* **Page**:

Hommage à vous, nos rotativistes

| sam, 20. déc. 2014
Le 30 décembre 2014, la rotative de Saint-Paul produira ses derniers journaux après trente-cinq ans d’indéfectibles services. Reportage au cœur de la Wifag OF7 en compagnie des hommes qui la conduisent.

PAR CHRISTOPHE DUTOIT

Entrer dans la rotative de Saint-Paul, sur le boulevard de Pérolles, c’est un peu comme visiter l’antre d’une machine à Tinguely. Dans le vacarme des cylindres, on courbe l’échine pour traverser ses groupes, on grimpe les escaliers métalliques pour découvrir ses quatre étages, on prend garde de ne pas entraver la course du papier qui roule à toute allure. Un peu égaré dans ce labyrinthe, le spectateur d’un soir tente vainement de suivre cet écheveau de circuits qui s’entrecroisent et se superposent. De comprendre quel chemin emprunte ce grand huit géant pour imprimer, comme par magie, les milliers d’exemplaires quotidiens des journaux fribourgeois.
Vendredi soir dernier, la rédaction de La Gruyère s’est déplacée à Fribourg pour assister à la sortie de son édition du jour. Et, surtout, pour rendre hommage au travail des imprimeurs, à quelques jours de l’arrêt définitif de la rotative de Saint-Paul.
«Ils viennent enfin de marquer! lance Damien, l’un des trois pilotes de la bête, à la lecture de son smartphone. A la 53e, par Hasani. Mais qu’est-ce qu’ils sont mauvais cette année!»  Ils? Gottéron évidemment. Soulagement. «Ils vont de nouveau perdre. Au moins, on bouclera La Liberté pas trop tard. Quand ils gagnent, on doit toujours attendre plus longtemps sur les pages.»

* **Données fournies**:
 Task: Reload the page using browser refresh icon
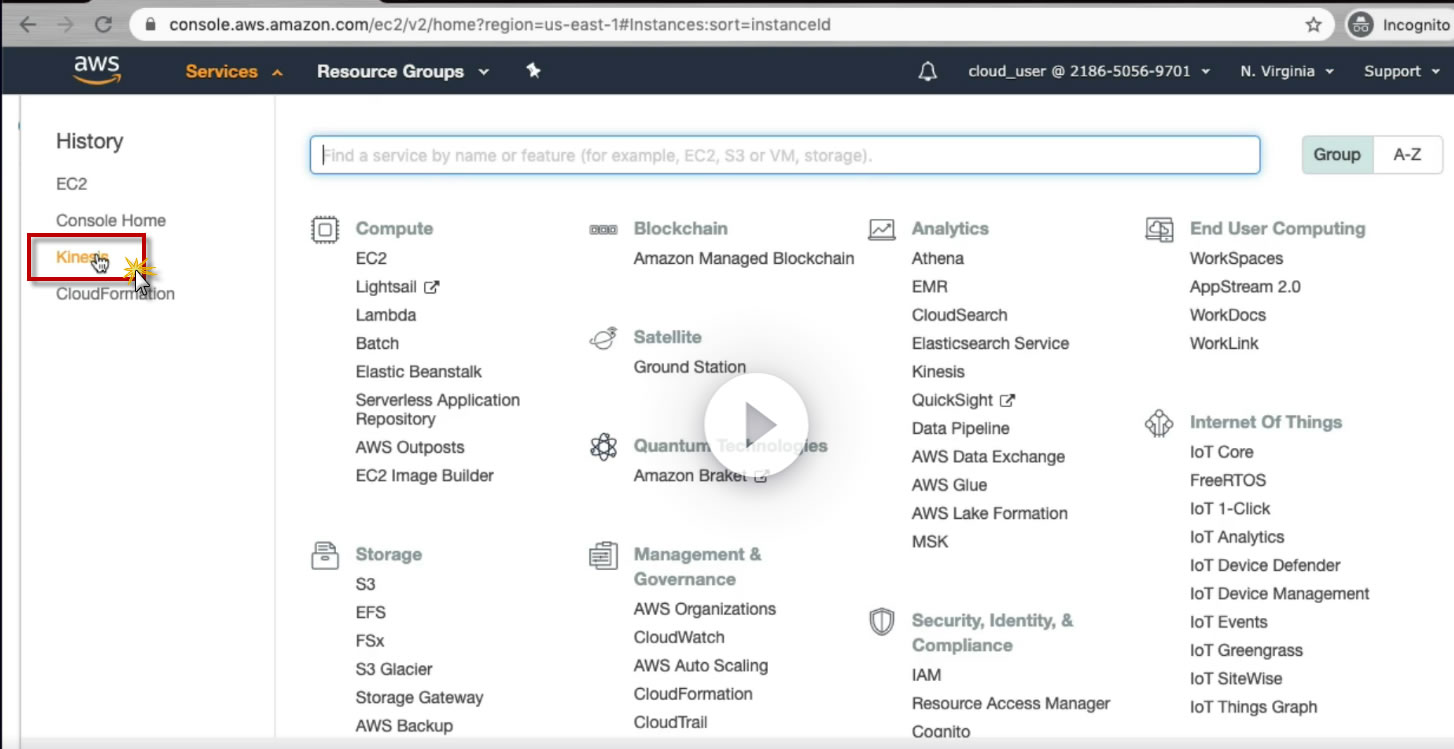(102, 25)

* **Tâches de l'exercice**:
(a) Recopiez sans rien changer le passage de l'article sur la rotative de Saint-Paul qui va de «Hommage à vous, nos» jusqu'à «qui la conduisent.» inclus.
(b) D'après l'article sur la rotative de Saint-Paul, les affirmations suivantes sont-elles exactes ? Répondez par oui ou par non et citez les mots du texte qui le prouvent. (i) La rotative de Saint-Paul produira ses derniers journaux le 30 décembre 2014. (ii) La rotative compte trois étages. (iii) Damien est l'un des trois pilotes de la machine.
(c) Rédigez la suite de l'article sur la rotative de Saint-Paul, à partir de sa dernière phrase.

* **Réponses**:
(a)
Hommage à vous, nos rotativistes

| sam, 20. déc. 2014
Le 30 décembre 2014, la rotative de Saint-Paul produira ses derniers journaux après trente-cinq ans d’indéfectibles services. Reportage au cœur de la Wifag OF7 en compagnie des hommes qui la conduisent.

(b)
(i) Oui : « Le 30 décembre 2014, la rotative de Saint-Paul produira ses derniers journaux ».
(ii) Non : « pour découvrir ses quatre étages ».
(iii) Oui : « l’un des trois pilotes de la bête ».

(c)
Mains noircies par les encres
Tout affairés à caler les dernières plaques de La Gruyère, les rotativistes répètent des gestes ancestraux, hérités de l’ère de Gutenberg. Bien que l’Imprimerie Saint-Paul soit sortie de l’âge du plomb le 1er juin 1980, date de la mise en service de la Wifag OF7, leurs mains sont toujours noircies par les encres cyan, magenta, jaune et noire. Comme une vieille tradition.
Au rez-de-chaussée, Jacques et le stagiaire Cevher finissent de préparer les bobines de papier pour la soirée. «Trente-cinq ans que je suis là!» avoue ce fan de foot, qui trouve décidément qu’on ne parle pas assez des clubs sarinois dans La Gruyère. A la fin du mois, il partira en préretraite, comme certains de ses collègues. «On était quand même bien à Saint-Paul. La nuit, on était très indépendants. Les chefs savaient que ça fonctionnait. Et nous, on a joué le jeu jusqu’au bout.»
Ce soir, plus de 100 kilomètres de papier prendront le chemin de la rotative. Le rôle de Jacques consiste à préparer minutieusement le collage des bobines entre elles, pour éviter une casse qui coûterait une grosse vingtaine de minutes de retard. «Ça fait longtemps que ça ne m’est pas arrivé,» cligne-t-il de l’œil. Ses gestes sont rapides, précis, répétés soir après soir. «Oui, je vais regretter le travail de nuit. Si on se lève à midi, on a toute l’après-midi pour se promener. Bon, on a moins de vie sociale le soir. Comme ça, je pourrai enfin regarder les matches à la télé.»


«Pas trop de jaune!»
C’en est fini, Gottéron vient de perdre contre Lausanne, à la satisfaction de l’autre Jacques – «Tonton Jacques» – le Vaudois de l’équipe. Dix heures moins le quart. La rotative chauffe ses roulements. Les premiers exemplaires sortent au ralenti, tandis que ces odeurs d’encre si particulières se répandent dans le bâtiment.
Durant les premières minutes, des centaines de Gruyère tombent dans la maculature alors que le brouhaha de cliquetis va grandissant. Derrière les trois pupitres de la salle des commandes, la concentration est maximale. «Pas trop de jaune! exhorte Jacques, le master de l’édition. Elle est bien cette Gruyère. C’est juste dommage, il lui faudrait davantage de couleur!»
Ce sera chose faite à partir du 22 janvier… Pour l’heure, la vitesse de croisière est atteinte: 24000 exemplaires à l’heure, sept à la seconde.
Le spectacle a quelque chose d’effrayant pour le rédacteur. «A cette vitesse, pourvu qu’on n’ait pas écrit trop de bêtises…»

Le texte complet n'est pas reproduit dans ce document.